Há muito tempo atrás, um senhor chamado Patriarcado, recém chegado na vila, depois do assassinato sombrio e torturante da senhora Matriarcado, estava sentado na varanda de sua casa. Ouve uma musica distante que traz diante de seus olhos um cortejo de mulheres. Milhares, muitas e diversas que se dirigiam para homenagear a passagem da velha e poderosa senhora. 

Trajavam cores, roupas das mais variadas etnias e castas, possuíam todas as cores de pele já pintadas por um grande artista. Exibiam traços e linhas nos rostos e em seus corpos de dimensões belas e infindáveis. Traziam flores nas cabeças, algumas filhos nos braços, outras oferendas, algumas lágrimas e esperanças.  

O velho Patriarcado, com um brilho nos olhos de quem vê um cometa, foi até a beira da varanda para apreciar mais de perto este cortejo de alma tão eloquente. Seu impulso foi de elogiar, aplaudir, chorar, parabenizar, dizer que as amava e que estava espantado com tamanha força, beleza, cores, música, cheiros…. mas… ao chegar mais perto não se conteve em apontar o que lhe assustava na proximidade do olhar:

Quem são estas milhares que atravessam mundos e culturas apenas para buscar sobrevivência em outro lugar? 

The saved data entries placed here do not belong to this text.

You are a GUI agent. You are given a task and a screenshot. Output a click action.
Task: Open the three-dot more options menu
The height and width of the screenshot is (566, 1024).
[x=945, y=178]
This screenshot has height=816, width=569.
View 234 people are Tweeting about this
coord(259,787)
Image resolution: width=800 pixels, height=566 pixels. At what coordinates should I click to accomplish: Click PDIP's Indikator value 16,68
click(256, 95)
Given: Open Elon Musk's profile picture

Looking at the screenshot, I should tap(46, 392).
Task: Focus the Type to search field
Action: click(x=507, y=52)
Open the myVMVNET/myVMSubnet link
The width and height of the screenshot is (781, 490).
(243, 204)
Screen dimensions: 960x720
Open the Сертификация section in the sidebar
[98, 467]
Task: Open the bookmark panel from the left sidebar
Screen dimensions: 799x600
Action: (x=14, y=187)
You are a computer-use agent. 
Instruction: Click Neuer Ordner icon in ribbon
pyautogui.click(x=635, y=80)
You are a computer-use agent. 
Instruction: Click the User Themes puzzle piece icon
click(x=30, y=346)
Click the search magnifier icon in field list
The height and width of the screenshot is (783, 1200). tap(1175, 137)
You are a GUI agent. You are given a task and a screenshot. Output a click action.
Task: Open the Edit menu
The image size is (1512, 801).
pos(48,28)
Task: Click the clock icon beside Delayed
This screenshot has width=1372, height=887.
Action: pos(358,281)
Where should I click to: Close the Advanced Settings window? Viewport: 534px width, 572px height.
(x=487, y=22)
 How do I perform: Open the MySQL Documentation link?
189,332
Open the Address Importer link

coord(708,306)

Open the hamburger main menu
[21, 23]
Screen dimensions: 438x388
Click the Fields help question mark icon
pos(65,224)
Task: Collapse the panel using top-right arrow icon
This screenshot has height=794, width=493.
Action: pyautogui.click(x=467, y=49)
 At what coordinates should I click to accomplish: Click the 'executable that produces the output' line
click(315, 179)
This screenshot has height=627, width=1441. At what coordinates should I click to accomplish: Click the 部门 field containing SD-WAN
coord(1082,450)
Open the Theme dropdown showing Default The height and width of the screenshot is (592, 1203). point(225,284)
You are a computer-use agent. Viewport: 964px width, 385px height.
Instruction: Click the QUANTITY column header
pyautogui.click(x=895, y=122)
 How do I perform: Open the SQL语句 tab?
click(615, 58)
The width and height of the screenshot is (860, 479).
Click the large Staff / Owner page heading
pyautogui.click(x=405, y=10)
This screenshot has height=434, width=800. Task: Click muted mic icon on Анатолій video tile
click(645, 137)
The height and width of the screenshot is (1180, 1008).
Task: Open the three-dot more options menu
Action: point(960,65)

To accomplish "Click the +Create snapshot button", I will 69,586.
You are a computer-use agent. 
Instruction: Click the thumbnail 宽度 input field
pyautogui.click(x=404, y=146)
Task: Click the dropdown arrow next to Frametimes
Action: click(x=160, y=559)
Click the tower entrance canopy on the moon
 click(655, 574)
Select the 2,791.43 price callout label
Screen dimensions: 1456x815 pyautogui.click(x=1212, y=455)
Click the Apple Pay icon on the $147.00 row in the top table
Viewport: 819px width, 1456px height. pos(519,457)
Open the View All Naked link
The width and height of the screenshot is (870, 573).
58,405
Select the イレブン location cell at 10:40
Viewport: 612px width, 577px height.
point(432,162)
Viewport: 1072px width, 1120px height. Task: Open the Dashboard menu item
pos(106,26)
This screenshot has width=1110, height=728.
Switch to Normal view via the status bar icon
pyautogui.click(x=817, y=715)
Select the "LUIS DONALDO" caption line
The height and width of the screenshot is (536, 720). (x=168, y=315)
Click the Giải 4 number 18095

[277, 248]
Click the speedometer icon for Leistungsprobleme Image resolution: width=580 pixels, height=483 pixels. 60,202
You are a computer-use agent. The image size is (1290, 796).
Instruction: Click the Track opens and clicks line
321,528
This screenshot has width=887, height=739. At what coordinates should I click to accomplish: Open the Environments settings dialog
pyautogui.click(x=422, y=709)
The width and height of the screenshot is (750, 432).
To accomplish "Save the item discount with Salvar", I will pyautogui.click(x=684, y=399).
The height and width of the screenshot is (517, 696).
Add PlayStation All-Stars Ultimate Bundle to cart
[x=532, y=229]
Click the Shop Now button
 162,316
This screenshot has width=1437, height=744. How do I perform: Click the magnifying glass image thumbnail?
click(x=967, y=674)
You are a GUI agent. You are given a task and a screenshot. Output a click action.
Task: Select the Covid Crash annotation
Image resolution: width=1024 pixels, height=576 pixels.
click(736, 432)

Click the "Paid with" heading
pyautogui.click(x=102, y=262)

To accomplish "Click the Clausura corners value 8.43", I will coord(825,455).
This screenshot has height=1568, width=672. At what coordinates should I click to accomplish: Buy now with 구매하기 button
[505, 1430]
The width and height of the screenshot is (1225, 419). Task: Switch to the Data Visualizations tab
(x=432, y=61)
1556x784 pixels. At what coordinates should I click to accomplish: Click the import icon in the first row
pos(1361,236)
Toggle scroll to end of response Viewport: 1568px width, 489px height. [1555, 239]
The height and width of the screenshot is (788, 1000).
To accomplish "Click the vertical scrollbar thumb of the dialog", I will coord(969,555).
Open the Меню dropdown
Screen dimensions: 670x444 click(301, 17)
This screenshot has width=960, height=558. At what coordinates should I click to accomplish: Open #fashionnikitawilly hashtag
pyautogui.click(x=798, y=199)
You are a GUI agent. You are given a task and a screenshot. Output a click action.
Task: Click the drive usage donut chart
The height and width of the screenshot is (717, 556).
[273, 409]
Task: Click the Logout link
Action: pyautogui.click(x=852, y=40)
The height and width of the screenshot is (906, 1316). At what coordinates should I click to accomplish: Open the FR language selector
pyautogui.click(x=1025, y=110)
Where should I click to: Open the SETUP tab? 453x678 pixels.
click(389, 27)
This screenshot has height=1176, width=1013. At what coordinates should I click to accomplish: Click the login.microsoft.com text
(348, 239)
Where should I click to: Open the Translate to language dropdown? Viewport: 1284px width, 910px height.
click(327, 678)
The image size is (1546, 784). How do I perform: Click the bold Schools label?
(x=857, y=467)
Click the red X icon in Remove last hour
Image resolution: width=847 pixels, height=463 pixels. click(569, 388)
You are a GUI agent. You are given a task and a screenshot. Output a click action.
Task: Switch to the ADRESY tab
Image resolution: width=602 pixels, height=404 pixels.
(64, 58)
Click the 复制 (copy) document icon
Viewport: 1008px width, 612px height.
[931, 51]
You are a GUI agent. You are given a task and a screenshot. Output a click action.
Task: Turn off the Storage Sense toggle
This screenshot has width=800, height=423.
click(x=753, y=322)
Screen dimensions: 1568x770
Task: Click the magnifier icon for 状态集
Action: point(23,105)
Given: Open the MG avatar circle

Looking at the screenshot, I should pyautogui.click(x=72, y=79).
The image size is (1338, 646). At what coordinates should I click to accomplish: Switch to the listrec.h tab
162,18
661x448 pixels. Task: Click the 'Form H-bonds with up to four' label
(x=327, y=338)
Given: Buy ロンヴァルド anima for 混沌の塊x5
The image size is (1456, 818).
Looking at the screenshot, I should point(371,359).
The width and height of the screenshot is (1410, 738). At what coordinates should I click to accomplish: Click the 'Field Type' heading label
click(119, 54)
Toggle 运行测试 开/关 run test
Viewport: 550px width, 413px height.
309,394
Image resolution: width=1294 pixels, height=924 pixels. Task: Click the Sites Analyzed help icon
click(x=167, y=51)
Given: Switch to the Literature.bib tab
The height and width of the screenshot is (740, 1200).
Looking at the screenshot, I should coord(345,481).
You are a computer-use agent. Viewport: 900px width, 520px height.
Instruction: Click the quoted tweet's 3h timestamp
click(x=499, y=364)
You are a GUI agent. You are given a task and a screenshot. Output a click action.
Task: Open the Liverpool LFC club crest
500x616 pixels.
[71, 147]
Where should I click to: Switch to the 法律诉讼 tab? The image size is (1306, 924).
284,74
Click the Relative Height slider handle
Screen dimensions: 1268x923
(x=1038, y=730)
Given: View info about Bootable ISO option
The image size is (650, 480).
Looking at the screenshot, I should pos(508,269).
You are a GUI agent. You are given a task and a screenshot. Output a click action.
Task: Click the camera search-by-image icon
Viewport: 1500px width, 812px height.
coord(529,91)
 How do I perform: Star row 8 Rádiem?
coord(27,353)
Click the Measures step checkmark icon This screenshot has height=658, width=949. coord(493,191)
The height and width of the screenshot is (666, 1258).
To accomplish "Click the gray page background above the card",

Quem são estas pessoas estranhas que sentem dores do parto, parem filhos, sangram todo mês e não morrem, como pode Senhor?

E estas malucas que entendem de sol, de lua, de estrelas e curam sem ao menos ter um remédio nas mãos? 

O quê? Tem o que? Sexto sentido? Não pode ser…. Isso não é de Deus!

O que é aquilo? Há mulheres nuas dando liberdade para seus corpos….Depravadas!

E quem pensam que são estas loucas que levantam a voz para mim dizendo tudo ao contrário do que acredito para minha cidade e querendo sentar na minha varanda?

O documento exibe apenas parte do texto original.